He has also mentioned about an additive that's supposed to meke the valves work better in the transmission.....thought is that the valves may be a bit gummed up causing my torque coverter shuddering. MECHCAD2001 mentioned that this may cause more damage than good down the road. Is there an additive that may be safe and worth trying?

I am cheap as well MECHCAD2001, especially when it comes to spending money on a transmission that only has 68,000 miles and has not been treated badly in its life. Seems to me that Nissan should take some ownership in this. Seems almost too coincidental that the transmission starts to fail 5,000 miles after the drive train warranty runs out.......enough to piss-off any normal person.

Thanks for everyones input. Its been very helpful and educational......look forward to hearing any more input on this subject.

-Boilerman

MECHCAD2001
03-22-2009, 07:59 PM
No advantage that I can think of. I agree the transmission flush machine is way more efficient and easy. Unfortunately I don't own one or have access to one. I like to do things myself...so I know it was done right.(correct oil, right oil level etc) I usually can't afford to have something like a transmission go out on me. I am convinced that flushing is the way to go...it removes all the old oil and trash along with it. As long as the pan is cleaned first and it is not a reverse direction flush.

— Work order 1 —
Translate this sentence from the forum thread about the shuddering transmission into Spanish: "I agree the transmission flush machine is way more efficient and easy."
— Work order 2 —
Quote everything in the forum thread about the shuddering transmission from "Thanks for everyones" down to "reverse direction flush.".
— Work order 3 —
Extend the forum thread about the shuddering transmission past its last sentence.

— Dataset extract —
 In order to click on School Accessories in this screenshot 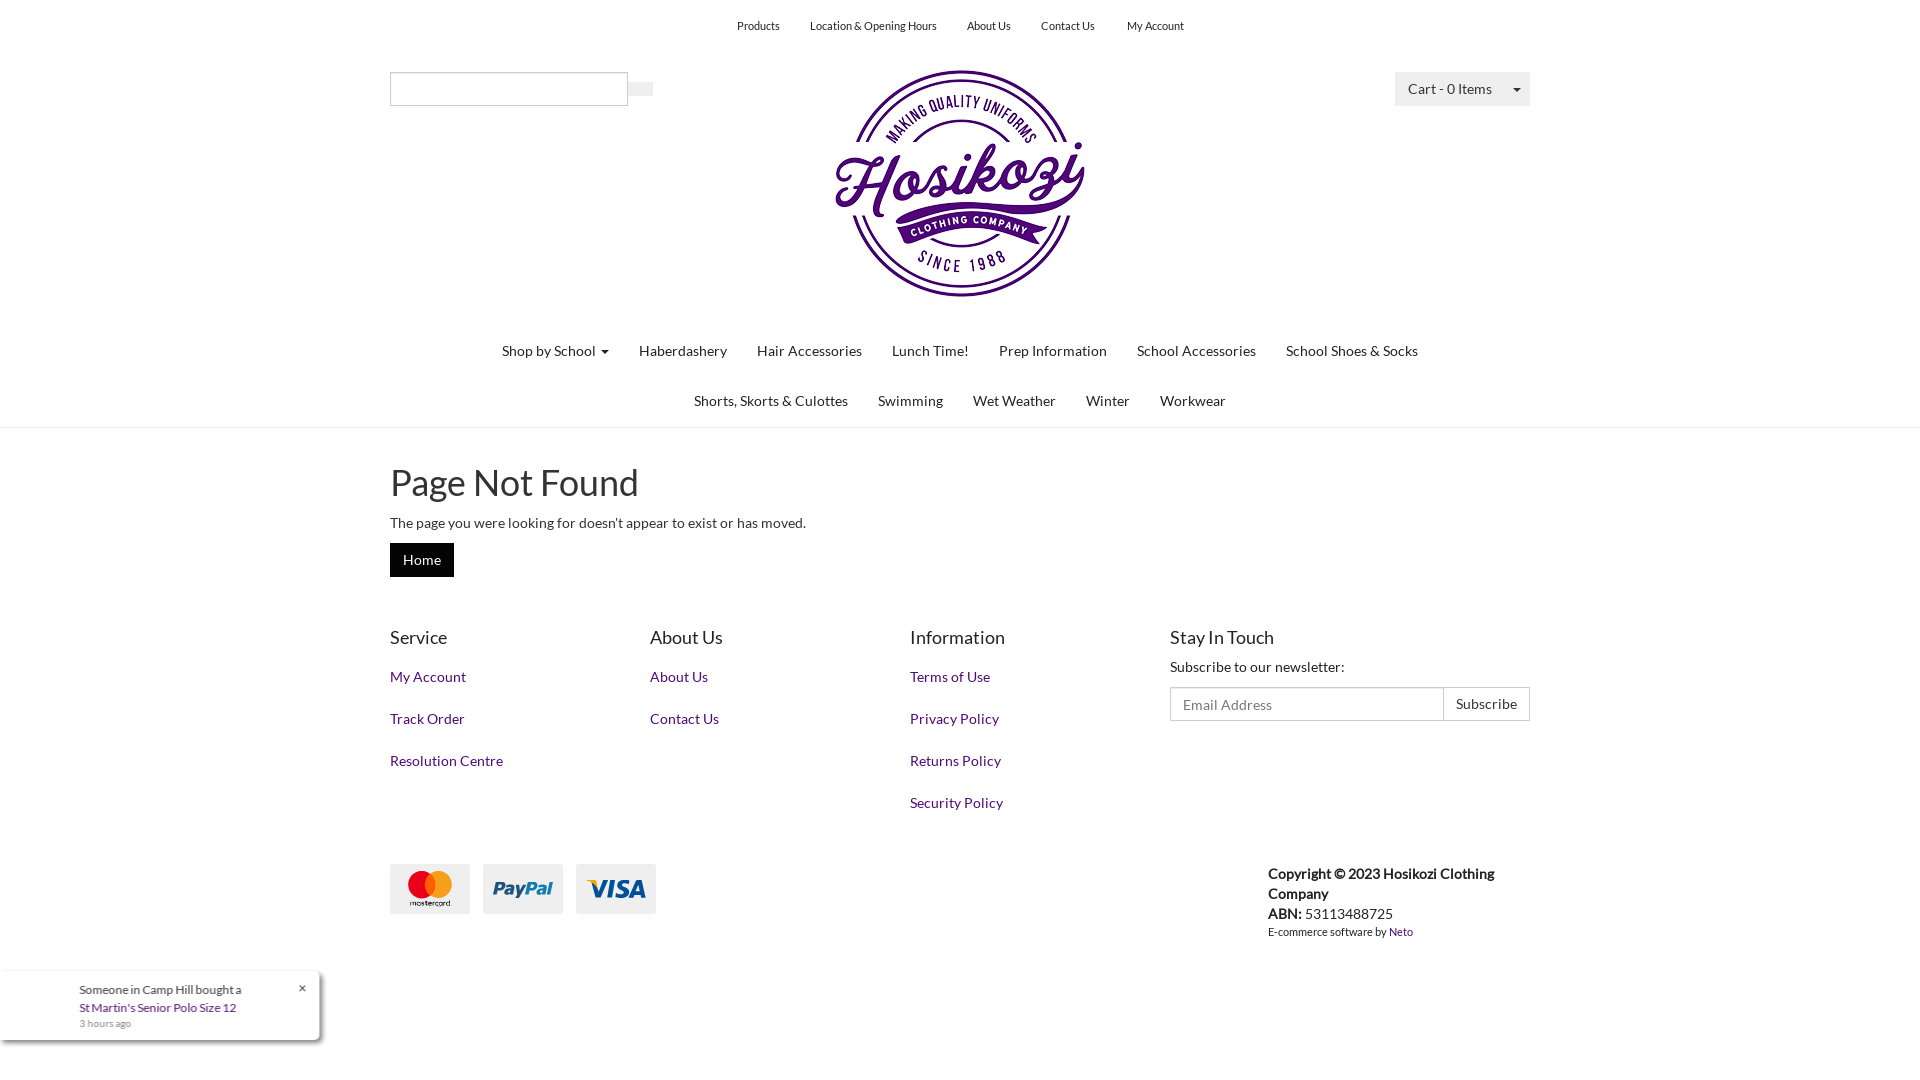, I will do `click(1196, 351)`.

— Exercise output 1 —
Estoy de acuerdo en que la máquina para lavar la transmisión es mucho más eficiente y fácil.

— Exercise output 2 —
Thanks for everyones input. Its been very helpful and educational......look forward to hearing any more input on this subject.

-Boilerman

MECHCAD2001
03-22-2009, 07:59 PM
No advantage that I can think of. I agree the transmission flush machine is way more efficient and easy. Unfortunately I don't own one or have access to one. I like to do things myself...so I know it was done right.(correct oil, right oil level etc) I usually can't afford to have something like a transmission go out on me. I am convinced that flushing is the way to go...it removes all the old oil and trash along with it. As long as the pan is cleaned first and it is not a reverse direction flush.

— Exercise output 3 —
The flush I have tried to describe is a way to do it yourself...without the high dollar equipment. I have never tried it with 2 pans of oil (one for fresh and one for old). I don't know if the transmission pump will suck up the new oil from a pan/bucket. I would be a bit afraid of trash falling into the fresh oil pan. If I could do it that way it would make things easy. The method I have used basically does the same thing, but involves more labor and time. It is money and brains that I am short on. If you don't drain more than you should everything works out fine. I marked my drain pan with a line at the 3 quart level. For refill I use a 2 quart funnel with measurement, screen filter. (Picked it up at Advanced Auto) It has a long hose...with a fitting that fits into the filler tube, I hang it using a bungee cord from the hood.

When I had my transmission apart.....68,000 miles. No fault of Nissan or the design. The valves were very,very clean no gum or trash. In fact inside the control valve assembly they had placed small screens at the fluid inlets to protect the valves and prevent problems. The operating clearances were very very small....any trash or gum will make them jam for sure.

Your truck still shifts into overdrive correct? But it shudders right? So the valves and such are working. I totally agree that your mechanic is probably an alright guy and just made a very common mistake. If he is willing to make it right I think you should let him. He probably feels bad and desires the opportunity to make it right.

The problem is torque converter shudder (I'm pretty sure). Try the re-flush first....then if it does not work you can always use the additive. (but I wouldn't)

I think Nissan recommends transmission fluid change at 30,000 miles? The fluid degrades when it runs longer than that (even if you take it easy). I have had a number of different transmissions apart. As far as I can tell the Xterra has a really good one. I think the correct fluid has a good chance of fixing your issue.

Please let us all know what happens. Maybe we can all learn from your experiences and input.

dezurtrat
03-22-2009, 11:19 PM
I had a machine flush at the dealer. 15k later I dropped the pan and there was allot of metal shavings and gook on the magnets and the bottom of the pan so those machine flushes have there limitations IMHO.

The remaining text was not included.